それにしても、同じ「京都の天狗」でも、本書に登場する「天狗」と「有頂天家族」の赤玉先生を比べると、ここまで違うかとしみじみします(≧∇≦)。

舞台は江戸時代の京都。主人公・お輪は縁見屋という口入屋の一人娘ですが、彼女の母は二十六歳の若さで亡くなっています。縁見屋の娘には「男児を産むことはなく、若死にする」という呪いがかけられているといわれ、事実、お輪の母だけでなく、代々縁見屋は娘が婿をとって継いでおり、その娘たちは二十六の年に命を落としているのでした。

そんな縁見屋にある日、愛宕山の寺から来たという修験者・帰燕が現れます。彼は、縁見屋の初代が建てた火伏堂の堂守を務めることになるのですが、これが謎の多い人物なのです。

この呪いがどこから来るものなのか、帰燕は何者なのか、という謎があるから「このミス」優秀賞なのだとは思いますが、ミステリーとしてというよりは、様々な要素を備えた時代物として大変面白い物語です。
人物描写は特に思い入れを抱くほどでもありませんが、呪いを絡めたちょっと怖い物語展開がとても引き込まれます。

天明の大火をはじめ、京都を襲った大規模火災が物語の重要な要素として取り入れられているのも、京都好きには興味深いところ。
太郎焼亡の「太郎」は愛宕山に住む天狗の頭領の名前を取ったものだそうです。あの大火は天狗が起こしたのだという噂があってその名が付いたのですって。でも本当は、天狗は火災から人々を守ってくれる存在なのだとか。
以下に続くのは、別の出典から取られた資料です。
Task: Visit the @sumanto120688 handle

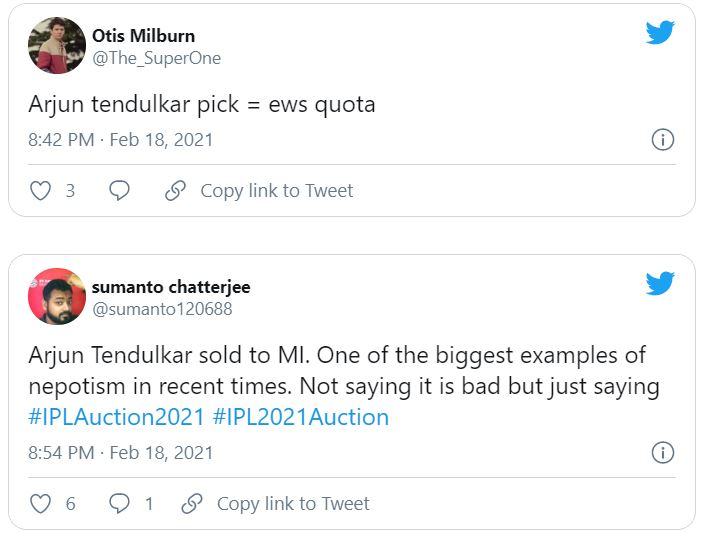Action: [162, 309]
物語に登場する「天狗」は、凛々しく、切ないキャラです。赤玉先生とは別生物ですね。
どれとは名前は浮かびませんが、本書のようなどこか切ない恋物語は、時々目にするように思うのでした。ちょうど、十月の始めになると漂ってくる金木犀の香りのように、美しいけど何となく悲しい。そして香ってくると何ともいえず嬉しい。
そういう雰囲気をたたえた物語でした。

あ、それにしても本書、文庫本ですが、表紙をもうちょっと何とかして欲しい。漫画調の装丁ですが、軽すぎるイメージ。「京の縁結び」っていう副題も、いかにもそれで私のような京都ファンの目をひこうという意図が透けて見えてイヤ。「このミス」大賞優秀賞というだけで十分だと思うのですが。
ひと頃、漫画家などを本の装丁に多様する傾向がありましたけど、最近は少し減ってきたような。若者にはよいかも知れませんが、年がいってくると、あんまり軽くて派手な装丁だと、それだけで手を伸ばすのにちょっと躊躇すると思うんですけど。
本書のような物語なら、もっとしっとりした装丁が似合うのではないでしょうか。